Saqué mi teléfono del bolsillo y marqué el número del sheriff Xander. No le di tiempo al humano a saludarme.
—Voy a presentar cargos formales por traición, detención ilegal y agresión a la Luna del Rey Alfa con un arma prohibida —dicté con frialdad—. Quiero a Brent Parrish esposado esta noche. Quiero que lo saquen a rastras de su finca delante de toda su manada. Si no está en una celda de detención en menos de una hora, sustituiré a toda tu comisaría.
Colgué antes de que pudiera balbucear una respuesta. La trampa estaba tendida. Iba a despojarlos de su riqueza, su libertad y su manada, dejándolos como nada más que renegados aislados y perseguidos.

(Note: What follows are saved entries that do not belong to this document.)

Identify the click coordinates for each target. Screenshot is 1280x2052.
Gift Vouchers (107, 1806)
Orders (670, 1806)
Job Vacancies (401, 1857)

Una hora más tarde, la energía caótica del pasillo se desvaneció en el pitido tranquilo y rítmico de un monitor cardíaco.
Me senté en una incómoda silla de plástico junto a la cama de hospital de Adelina. Parecía tan frágil, conectada a los goteros y envuelta en mantas térmicas. Tomé suavemente su mano helada entre las mías, rozando con mi pulgar sus pálidos nudillos, desesperado por compartir mi calor de licántropo.